Софья направилась в сторону лифта, но администратор ее окликнула.
— Не работает, по лестнице.
— Это же больница, как без лифта? — она спросила скорее на автомате.
Администратор только хлопнула стеклянным окошком.
Софья поднималась по обшарпанной лестнице, выкрашенной в грязно-голубой цвет с желтой каймой. В пролете пахло сигаретами. Ее тошнило от этого запаха, от вида забитой обмусоленными окурками пепельницы, от общей убогости. Она не могла поверить, что мама умерла в таком месте.
Она не могла поверить, что мама умерла.
В палату зашла без стука. Прижала руки ко рту, чтобы не взвизгнуть. Ее папа, такой высокий красивый сильный папа лежал безжизненным, обмотанным белым куском на кровати. Вместо лица сплошное фиолетовое пятно.
— Папочка, — тихо прошептала она.
Он сразу открыл глаза — точнее, один опухший глаз, залитый кровью.
— Соня.
Подошла к кровати и села на пол рядом, уткнувшись головой в его ладонь.
— Папа, как же так, как же так?
— Соня, скажи мне, где мама. Они мне не говорят.
Она только заплакала. Он издал клокочущий звук, напомнивший Софье крик вчерашних чаек, так и не сумевших справиться с ветром.
— Это все я виноват…
— Не надо, папа, это несчастный случай.
— Нет, Соня, нет. Это все я.
Что-то в его тоне заставило ее с силой сжать отцовскую ладонь.
— Что произошло?
Отец заговорил.
Днем раньше они с мамой отправились в горы, а по пути заехали в ближайший город. На площади в самом центре проходила демонстрация в поддержку присоединения, звучали громкие лозунги. Мама ничего не сказала, и он удивился. Она молчала до той самой минуты, пока они не вышли из машины и не отправились по туристической тропе. Там, встав у обрыва, она сказала:
— Я думаю, меня скоро заберут. Ты должен подготовить Соню.
— Что за ерунда?
— Они уже начали аресты. Я возьму плакат и пойду стоять перед участком, и я буду стоять так весь день перед каждым участком, пока меня не заберут. И меня заберут.
Он тяжело вздохнул:
— Ну и зачем тебе это?
— Затем, что муж у меня предатель, а я за него в ответе.
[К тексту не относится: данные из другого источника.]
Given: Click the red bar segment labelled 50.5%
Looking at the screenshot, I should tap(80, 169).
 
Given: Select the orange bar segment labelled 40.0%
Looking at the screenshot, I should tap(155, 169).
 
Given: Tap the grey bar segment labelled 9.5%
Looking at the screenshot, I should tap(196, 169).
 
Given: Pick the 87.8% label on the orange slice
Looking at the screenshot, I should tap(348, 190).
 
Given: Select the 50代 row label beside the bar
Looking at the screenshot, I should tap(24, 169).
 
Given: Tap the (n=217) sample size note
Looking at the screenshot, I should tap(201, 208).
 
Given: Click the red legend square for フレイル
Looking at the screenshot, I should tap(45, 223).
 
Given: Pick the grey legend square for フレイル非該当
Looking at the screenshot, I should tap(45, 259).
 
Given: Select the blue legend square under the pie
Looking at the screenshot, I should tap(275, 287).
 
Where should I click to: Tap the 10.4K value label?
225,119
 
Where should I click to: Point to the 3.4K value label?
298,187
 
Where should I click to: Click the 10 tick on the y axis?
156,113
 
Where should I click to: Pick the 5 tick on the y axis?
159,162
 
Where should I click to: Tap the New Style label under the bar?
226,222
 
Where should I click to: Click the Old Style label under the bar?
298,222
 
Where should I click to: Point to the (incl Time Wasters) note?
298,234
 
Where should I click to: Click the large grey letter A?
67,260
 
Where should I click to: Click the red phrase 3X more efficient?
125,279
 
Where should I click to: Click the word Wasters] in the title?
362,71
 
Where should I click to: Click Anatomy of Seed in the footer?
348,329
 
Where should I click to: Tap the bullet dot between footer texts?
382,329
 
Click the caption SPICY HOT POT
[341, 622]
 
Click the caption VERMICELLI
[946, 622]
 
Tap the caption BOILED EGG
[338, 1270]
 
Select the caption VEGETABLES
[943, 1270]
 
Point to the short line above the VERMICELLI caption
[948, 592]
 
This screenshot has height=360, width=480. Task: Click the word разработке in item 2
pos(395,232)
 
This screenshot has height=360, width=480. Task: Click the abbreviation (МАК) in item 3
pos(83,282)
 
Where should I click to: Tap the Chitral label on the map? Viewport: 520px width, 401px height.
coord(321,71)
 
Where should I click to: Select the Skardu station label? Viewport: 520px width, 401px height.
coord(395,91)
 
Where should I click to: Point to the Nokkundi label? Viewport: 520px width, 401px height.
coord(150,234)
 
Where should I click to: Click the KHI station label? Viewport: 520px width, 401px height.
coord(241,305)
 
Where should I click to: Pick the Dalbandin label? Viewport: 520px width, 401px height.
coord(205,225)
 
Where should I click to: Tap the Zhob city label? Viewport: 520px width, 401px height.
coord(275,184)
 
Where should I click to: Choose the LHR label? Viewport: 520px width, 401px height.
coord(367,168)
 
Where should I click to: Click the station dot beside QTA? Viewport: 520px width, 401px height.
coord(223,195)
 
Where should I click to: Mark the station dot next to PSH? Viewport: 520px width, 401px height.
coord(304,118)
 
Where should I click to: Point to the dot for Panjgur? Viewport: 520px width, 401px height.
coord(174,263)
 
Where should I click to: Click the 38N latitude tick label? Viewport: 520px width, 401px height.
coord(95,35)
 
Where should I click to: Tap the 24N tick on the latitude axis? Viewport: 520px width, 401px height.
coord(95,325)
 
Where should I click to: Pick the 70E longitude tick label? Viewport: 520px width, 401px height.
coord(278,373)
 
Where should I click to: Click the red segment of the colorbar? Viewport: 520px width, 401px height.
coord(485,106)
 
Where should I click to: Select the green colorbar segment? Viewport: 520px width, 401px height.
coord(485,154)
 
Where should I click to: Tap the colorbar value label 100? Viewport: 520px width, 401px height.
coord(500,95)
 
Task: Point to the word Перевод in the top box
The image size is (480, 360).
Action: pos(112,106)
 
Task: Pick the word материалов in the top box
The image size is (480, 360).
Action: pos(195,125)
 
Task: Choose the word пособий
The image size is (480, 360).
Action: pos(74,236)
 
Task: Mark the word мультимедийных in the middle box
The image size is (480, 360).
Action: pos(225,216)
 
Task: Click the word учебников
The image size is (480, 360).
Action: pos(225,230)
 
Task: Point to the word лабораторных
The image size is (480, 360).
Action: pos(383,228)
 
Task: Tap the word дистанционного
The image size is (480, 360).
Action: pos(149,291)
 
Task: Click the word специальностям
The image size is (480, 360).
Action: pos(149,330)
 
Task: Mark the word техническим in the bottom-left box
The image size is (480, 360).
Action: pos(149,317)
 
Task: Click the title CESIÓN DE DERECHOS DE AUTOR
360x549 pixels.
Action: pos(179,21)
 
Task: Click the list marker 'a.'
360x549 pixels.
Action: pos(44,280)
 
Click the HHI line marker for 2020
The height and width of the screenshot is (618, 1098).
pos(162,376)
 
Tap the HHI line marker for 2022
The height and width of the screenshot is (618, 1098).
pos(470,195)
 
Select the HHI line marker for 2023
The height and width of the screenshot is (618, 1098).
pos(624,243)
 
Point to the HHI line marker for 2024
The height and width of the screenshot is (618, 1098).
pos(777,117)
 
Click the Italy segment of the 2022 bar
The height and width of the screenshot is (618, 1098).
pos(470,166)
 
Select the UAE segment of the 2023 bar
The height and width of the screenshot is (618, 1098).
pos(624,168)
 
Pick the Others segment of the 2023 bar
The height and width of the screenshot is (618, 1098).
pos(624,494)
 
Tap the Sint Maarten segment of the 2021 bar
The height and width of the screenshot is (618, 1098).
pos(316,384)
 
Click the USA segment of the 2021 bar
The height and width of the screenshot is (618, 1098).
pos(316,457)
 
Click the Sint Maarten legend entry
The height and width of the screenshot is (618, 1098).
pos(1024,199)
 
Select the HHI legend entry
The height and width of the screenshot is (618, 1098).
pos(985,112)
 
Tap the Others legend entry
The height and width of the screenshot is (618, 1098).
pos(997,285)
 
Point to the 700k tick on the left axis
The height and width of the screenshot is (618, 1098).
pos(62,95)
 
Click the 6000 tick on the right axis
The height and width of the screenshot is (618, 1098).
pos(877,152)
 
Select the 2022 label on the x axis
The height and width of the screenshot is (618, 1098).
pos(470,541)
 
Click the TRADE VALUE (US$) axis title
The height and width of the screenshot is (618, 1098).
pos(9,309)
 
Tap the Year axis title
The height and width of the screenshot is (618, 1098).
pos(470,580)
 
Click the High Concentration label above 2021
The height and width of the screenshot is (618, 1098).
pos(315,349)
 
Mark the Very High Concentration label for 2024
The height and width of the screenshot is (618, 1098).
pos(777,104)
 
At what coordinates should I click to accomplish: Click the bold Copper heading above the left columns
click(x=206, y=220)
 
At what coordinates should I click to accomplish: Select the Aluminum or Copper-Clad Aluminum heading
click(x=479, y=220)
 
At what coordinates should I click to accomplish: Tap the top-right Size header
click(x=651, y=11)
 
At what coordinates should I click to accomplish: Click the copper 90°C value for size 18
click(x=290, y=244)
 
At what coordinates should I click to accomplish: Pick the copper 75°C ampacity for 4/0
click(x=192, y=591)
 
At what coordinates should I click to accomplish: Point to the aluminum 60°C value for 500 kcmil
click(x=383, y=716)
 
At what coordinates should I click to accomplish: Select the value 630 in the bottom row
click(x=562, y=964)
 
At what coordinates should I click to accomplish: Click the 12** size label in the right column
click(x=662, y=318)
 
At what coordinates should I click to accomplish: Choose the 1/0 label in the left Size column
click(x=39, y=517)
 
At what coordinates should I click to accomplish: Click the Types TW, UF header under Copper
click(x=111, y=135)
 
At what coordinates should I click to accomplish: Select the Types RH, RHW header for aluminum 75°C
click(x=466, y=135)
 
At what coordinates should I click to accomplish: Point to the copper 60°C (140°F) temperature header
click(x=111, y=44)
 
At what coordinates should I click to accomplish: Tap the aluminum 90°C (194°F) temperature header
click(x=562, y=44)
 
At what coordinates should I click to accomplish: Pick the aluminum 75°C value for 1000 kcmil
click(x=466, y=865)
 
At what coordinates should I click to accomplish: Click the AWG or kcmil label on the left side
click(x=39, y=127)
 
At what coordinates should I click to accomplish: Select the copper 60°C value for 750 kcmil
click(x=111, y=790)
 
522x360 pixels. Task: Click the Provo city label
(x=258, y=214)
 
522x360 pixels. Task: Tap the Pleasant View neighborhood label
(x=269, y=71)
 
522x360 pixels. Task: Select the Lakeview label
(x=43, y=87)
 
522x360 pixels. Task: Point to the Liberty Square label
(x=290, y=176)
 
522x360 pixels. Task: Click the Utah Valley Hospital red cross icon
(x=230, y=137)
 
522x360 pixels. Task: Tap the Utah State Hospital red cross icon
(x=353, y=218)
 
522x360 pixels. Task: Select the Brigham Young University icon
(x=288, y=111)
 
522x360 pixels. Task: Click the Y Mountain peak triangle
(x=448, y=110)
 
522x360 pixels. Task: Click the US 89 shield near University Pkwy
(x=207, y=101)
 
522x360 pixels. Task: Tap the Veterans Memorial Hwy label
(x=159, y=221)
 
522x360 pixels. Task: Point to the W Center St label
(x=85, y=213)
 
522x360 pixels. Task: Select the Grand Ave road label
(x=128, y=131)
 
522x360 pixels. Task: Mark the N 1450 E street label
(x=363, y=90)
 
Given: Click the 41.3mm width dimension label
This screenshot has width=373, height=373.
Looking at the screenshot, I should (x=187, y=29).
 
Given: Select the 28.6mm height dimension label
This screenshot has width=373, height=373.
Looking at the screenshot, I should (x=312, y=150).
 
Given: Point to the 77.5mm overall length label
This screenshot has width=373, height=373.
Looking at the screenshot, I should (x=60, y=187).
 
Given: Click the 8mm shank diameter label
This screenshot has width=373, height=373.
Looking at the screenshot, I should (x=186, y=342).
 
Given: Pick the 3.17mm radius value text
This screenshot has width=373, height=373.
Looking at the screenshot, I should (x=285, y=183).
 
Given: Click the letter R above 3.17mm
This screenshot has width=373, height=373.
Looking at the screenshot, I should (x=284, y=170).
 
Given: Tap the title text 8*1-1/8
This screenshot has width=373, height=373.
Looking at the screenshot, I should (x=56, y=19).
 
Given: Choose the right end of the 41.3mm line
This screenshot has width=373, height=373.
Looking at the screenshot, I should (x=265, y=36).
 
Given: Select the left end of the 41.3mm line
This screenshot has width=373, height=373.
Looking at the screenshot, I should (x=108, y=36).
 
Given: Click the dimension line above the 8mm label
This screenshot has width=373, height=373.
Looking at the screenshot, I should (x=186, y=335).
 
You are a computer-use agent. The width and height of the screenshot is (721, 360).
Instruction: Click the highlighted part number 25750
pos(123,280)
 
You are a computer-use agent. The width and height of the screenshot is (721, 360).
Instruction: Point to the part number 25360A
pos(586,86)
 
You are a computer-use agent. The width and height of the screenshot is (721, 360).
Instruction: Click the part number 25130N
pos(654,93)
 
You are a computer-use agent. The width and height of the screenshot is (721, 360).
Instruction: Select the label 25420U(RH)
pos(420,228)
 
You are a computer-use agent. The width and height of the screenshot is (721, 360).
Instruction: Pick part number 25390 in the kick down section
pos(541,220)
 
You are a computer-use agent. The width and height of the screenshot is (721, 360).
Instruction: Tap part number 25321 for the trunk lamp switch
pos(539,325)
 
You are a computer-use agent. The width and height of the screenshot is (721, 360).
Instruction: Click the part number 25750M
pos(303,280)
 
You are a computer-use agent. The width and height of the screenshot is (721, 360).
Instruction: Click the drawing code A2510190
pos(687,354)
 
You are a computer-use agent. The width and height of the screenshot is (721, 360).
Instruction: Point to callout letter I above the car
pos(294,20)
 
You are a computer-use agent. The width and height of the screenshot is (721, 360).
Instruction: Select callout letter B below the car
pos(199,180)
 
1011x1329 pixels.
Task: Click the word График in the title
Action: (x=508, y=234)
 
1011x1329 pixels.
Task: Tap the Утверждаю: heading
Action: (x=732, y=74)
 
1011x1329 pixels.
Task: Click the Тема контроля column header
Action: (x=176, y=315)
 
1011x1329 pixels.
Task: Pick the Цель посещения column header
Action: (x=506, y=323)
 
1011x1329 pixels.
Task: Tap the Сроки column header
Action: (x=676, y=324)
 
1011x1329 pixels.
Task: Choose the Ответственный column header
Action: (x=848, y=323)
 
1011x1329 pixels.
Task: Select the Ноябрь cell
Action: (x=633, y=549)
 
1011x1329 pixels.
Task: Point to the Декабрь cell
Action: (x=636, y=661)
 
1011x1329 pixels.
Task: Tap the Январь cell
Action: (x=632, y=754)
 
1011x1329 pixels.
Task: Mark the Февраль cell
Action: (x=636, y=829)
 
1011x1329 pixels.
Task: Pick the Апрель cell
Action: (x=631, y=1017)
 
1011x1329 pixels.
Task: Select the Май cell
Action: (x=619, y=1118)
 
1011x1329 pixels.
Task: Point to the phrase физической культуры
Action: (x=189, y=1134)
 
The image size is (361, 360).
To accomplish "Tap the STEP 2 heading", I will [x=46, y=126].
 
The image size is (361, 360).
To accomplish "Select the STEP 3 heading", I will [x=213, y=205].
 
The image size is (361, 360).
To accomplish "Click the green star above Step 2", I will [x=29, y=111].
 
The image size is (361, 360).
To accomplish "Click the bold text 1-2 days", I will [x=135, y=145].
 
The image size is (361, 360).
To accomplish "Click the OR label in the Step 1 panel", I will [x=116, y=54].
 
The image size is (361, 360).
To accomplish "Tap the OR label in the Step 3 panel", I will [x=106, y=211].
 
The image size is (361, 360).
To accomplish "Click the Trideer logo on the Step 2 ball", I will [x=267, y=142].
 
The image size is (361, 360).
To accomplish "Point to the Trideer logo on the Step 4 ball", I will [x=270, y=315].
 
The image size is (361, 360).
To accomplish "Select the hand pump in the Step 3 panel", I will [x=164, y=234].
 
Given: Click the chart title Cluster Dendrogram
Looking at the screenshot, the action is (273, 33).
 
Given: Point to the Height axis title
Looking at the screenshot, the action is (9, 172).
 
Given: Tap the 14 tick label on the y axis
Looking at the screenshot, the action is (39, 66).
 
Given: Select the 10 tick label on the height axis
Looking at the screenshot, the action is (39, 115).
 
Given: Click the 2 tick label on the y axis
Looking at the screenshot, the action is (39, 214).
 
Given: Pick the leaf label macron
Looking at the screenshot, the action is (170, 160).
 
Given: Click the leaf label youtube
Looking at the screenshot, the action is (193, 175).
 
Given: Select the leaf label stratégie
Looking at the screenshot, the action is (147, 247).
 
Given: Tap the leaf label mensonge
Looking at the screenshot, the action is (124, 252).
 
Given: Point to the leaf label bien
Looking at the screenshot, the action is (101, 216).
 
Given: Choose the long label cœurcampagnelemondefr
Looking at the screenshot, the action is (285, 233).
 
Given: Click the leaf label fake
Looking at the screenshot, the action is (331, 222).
Ты записался в избирательную комиссию, я знаю.
— Откуда?
— Какая разница?
Она говорила, не глядя на него, уставившись в пропасть внизу, где билось белое от пены море. Отец подошел ближе и потянул за руку вглубь.
— Не надо плевать против ветра. Будем жить спокойно. Как раньше.
— Ты так и не понял. Как раньше уже ничего не будет.
Она вырвала руку и ушла вперед, и шла так быстро, что он едва за ней поспевал, сворачивала вбок, прочь от основной тропы, кружила и шла неумолимо, неотвратимо, только вперед, она шла и молчала, а он шел следом и боялся проронить хоть слово, уже зная, что она скажет в следующий миг, его жена, его терпеливый цветок, который все же устал его терпеть. Они проплутали так в лесу у предгорья до сумерек, пока он не решился схватить ее за руку и сказал, что пора домой. Она молча кивнула, и тогда они наконец сели в машину и поехали по серпантину. Он страшно хотел, чтобы она заговорила, и страшно этого боялся.
Наконец она сказала:
— Сначала ты забрал у меня дочь. Теперь ты забираешь мой дом. Я ведь должна была знать — еще тогда, как тебя увидела. Я знала, что так все и будет. Ты же забрал мой дом. Как можно было верить, что ты не сделаешь этого снова?
Совсем стемнело, серпантин все кружил, он выдохся за время изнуряющей гонки по тропам, а перед глазами застыла влажная пелена. Он проморгался, повернул голову к жене и сказал:
— Я не хочу разводиться.
И тут же увидел ужас на ее лице.
Машина летела с обрыва вниз.
Софья молчит.
— Скажи что-нибудь.
Софья молчит.
— Соня, пожалуйста.
Софья молчит.
Он плачет. Из красного глаза полились слезы, которые жгли раны.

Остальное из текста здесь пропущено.